Deux oeuvres pour alto composées par Luciano Berio et imprégnées l'une et l'autre par des mélodies populaires siciliennes: voici ce que propose ce disque. Entre les deux oeuvres, six authentiques chants siciliens (cri d'un vendeur de poisson, lamentation pour le vendredi saint, berceuse, etc.) enregistrés par des ethnologues en Sicile et conservés dans les Archives ethnomusicologiques de l'Académie Nationale de Sainte Cécile à Rome.
Attention: rien ici n'est d'écoute facile, mais tout est vraiment beau. A la beauté brute des chants siciliens, répond celle, beaucoup plus savante et travaillée de "Voci" et "Naturale". "Voci" est une vaste pièce dans laquelle l'alto dialogue avec l'orchestre, travaillant les dissonances, reprenant les mélodies issues du folklore, les déchirant, les transformant. "Naturale" est une pièce plus courte dans laquelle l'alto dialogue cette fois avec des percussions et avec une bande sonore, enregistrement d'un chant populaire sicilien. Cette 2e oeuvre, plus étrange encore que la 1ère (en raison de la superposition de la musique savante et de l'enregistrement ethnographique) est sans doute aussi la plus belle des deux.
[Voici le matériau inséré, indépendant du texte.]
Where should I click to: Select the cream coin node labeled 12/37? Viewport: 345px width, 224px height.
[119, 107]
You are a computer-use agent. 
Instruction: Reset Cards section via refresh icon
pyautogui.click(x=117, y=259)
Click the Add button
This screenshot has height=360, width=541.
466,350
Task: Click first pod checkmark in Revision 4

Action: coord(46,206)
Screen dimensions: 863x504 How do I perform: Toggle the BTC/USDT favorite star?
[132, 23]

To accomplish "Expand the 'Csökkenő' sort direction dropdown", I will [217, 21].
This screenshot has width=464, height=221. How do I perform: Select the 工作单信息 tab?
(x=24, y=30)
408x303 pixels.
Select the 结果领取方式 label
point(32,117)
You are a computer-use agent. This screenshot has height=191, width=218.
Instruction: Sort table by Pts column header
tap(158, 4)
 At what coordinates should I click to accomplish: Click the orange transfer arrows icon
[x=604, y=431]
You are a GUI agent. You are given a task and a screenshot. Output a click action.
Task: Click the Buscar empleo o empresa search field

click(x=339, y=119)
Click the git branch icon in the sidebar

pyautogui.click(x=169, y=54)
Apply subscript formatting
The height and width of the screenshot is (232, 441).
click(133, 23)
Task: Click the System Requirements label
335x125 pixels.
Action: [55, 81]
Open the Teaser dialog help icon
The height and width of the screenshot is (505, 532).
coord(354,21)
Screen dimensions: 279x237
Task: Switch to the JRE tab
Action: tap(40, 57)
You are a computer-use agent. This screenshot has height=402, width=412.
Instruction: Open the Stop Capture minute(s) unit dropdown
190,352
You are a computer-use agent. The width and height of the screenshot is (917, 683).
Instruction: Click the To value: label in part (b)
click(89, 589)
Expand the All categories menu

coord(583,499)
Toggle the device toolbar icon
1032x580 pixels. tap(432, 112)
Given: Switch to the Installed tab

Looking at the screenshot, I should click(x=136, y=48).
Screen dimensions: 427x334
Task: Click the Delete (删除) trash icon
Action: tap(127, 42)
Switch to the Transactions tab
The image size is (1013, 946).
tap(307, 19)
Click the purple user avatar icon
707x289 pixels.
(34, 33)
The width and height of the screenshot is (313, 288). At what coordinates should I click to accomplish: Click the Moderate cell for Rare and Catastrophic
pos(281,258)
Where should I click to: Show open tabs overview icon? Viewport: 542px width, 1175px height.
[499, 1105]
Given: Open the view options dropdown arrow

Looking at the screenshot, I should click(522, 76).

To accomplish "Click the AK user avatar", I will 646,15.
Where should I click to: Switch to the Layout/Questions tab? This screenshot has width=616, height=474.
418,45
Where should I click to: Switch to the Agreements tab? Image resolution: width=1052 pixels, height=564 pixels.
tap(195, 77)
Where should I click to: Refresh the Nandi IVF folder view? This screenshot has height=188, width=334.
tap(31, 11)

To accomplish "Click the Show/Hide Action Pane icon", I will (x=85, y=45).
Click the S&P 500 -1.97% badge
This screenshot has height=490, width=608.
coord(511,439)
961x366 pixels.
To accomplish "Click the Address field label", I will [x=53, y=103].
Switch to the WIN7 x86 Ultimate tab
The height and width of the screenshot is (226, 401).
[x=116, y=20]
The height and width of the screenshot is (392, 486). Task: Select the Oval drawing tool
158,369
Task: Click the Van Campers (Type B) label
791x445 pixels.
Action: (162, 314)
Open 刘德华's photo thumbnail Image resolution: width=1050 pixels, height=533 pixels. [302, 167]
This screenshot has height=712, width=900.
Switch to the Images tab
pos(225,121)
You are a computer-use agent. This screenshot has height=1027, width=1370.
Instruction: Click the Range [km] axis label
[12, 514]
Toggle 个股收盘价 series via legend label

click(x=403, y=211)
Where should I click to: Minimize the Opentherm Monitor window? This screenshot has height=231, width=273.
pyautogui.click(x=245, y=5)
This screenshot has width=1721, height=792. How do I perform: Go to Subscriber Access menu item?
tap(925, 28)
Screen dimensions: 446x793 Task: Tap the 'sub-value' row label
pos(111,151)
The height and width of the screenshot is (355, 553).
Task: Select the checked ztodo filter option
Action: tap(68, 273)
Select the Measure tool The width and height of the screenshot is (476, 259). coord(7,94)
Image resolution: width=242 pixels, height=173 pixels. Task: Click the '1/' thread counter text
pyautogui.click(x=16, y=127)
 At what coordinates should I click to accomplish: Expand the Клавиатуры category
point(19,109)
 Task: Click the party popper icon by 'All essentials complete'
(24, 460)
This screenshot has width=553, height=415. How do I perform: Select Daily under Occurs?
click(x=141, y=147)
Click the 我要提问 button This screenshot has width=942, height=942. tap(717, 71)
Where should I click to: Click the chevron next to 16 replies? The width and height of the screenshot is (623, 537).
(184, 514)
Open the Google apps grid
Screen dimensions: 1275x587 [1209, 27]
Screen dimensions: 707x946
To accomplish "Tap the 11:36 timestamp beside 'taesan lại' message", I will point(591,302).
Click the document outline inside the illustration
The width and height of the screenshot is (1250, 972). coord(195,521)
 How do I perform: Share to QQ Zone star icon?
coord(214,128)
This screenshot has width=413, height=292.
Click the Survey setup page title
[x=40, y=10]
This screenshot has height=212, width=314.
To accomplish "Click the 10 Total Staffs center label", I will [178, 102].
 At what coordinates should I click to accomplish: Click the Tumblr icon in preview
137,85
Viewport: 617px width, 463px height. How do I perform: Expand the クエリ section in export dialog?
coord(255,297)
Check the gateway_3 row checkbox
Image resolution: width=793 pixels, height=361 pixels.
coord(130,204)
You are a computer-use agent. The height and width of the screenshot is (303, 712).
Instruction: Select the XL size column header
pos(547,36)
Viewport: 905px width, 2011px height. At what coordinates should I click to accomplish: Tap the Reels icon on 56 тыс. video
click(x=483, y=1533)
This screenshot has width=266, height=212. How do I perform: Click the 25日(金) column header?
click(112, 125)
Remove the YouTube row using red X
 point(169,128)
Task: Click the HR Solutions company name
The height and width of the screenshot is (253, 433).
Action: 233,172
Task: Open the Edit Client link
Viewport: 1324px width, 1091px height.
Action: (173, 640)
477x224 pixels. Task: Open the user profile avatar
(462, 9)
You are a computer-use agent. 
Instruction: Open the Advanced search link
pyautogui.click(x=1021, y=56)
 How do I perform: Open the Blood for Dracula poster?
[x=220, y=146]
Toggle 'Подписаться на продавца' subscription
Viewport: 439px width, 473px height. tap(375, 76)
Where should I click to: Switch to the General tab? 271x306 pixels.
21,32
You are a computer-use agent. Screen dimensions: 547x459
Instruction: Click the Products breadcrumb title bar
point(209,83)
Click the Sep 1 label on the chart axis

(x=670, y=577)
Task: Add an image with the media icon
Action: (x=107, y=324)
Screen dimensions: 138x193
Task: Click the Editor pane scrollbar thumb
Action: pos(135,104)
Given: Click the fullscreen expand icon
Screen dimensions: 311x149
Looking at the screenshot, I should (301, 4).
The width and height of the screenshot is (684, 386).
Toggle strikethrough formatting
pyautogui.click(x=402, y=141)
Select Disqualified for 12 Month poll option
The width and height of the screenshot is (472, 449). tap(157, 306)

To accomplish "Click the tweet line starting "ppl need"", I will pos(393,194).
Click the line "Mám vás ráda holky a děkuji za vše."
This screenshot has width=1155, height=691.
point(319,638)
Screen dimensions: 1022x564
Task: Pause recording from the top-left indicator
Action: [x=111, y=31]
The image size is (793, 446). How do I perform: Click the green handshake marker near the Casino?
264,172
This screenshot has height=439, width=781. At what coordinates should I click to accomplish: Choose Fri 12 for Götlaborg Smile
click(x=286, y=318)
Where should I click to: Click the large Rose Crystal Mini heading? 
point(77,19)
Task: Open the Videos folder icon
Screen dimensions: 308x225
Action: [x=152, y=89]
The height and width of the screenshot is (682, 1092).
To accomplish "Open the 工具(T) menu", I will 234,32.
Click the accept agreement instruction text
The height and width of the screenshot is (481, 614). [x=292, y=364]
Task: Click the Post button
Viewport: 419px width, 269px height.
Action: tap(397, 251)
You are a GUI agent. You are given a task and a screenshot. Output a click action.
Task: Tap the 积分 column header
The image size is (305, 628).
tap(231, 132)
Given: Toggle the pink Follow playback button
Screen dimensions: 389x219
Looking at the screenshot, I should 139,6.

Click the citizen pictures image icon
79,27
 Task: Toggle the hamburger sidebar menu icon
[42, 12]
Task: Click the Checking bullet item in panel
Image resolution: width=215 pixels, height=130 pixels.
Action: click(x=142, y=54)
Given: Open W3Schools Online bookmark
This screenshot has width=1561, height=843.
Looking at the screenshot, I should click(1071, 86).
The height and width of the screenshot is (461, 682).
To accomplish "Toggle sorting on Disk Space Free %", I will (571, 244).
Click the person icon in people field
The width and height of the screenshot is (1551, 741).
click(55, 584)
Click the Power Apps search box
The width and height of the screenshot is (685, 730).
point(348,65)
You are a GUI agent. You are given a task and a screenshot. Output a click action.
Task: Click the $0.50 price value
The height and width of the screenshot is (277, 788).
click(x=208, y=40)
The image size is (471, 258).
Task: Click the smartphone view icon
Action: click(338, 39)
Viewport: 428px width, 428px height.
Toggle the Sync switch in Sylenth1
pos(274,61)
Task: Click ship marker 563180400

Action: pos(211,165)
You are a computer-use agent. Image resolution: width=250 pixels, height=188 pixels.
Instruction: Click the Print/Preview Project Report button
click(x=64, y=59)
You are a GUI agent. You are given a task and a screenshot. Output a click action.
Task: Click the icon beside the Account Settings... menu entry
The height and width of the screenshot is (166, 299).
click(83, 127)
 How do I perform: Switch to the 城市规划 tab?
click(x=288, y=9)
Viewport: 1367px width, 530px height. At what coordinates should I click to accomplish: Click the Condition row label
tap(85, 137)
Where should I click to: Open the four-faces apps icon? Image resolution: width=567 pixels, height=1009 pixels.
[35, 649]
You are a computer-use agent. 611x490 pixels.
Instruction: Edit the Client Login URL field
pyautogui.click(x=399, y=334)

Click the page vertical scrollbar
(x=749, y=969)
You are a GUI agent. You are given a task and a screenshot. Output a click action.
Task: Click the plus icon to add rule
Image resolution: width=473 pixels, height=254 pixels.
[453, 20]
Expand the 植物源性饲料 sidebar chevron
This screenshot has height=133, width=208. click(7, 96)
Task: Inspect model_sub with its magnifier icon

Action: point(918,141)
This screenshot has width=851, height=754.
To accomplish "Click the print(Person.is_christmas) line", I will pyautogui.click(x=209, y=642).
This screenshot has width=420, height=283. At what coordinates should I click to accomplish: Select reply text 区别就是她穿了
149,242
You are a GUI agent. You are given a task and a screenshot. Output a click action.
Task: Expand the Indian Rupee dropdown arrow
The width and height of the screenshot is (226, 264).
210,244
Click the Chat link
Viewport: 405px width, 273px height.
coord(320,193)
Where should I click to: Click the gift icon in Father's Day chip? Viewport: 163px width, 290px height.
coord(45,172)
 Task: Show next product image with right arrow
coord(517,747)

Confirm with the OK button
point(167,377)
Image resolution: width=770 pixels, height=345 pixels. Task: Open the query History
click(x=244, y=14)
Angoisse, nostalgie, dimension tellurique et sentiment d'éternité se bousculent. L'auditeur est face à une musique exigeante, certes, mais qui a une incontestable puissance primitive.
Kim Kashkashian, immense altiste, joue cette musique avec une implication totale. Elle est accompagnée d'abord par le Radio Symphonieorchester Wien dirigé par Dennis Russell Davies, ensuite par le percussionniste Robyn Schulkowsky. Comme toujours chez ECM, le livret est très soigné et contient de magnifiques photos en noir & blanc de la campagne sicilienne.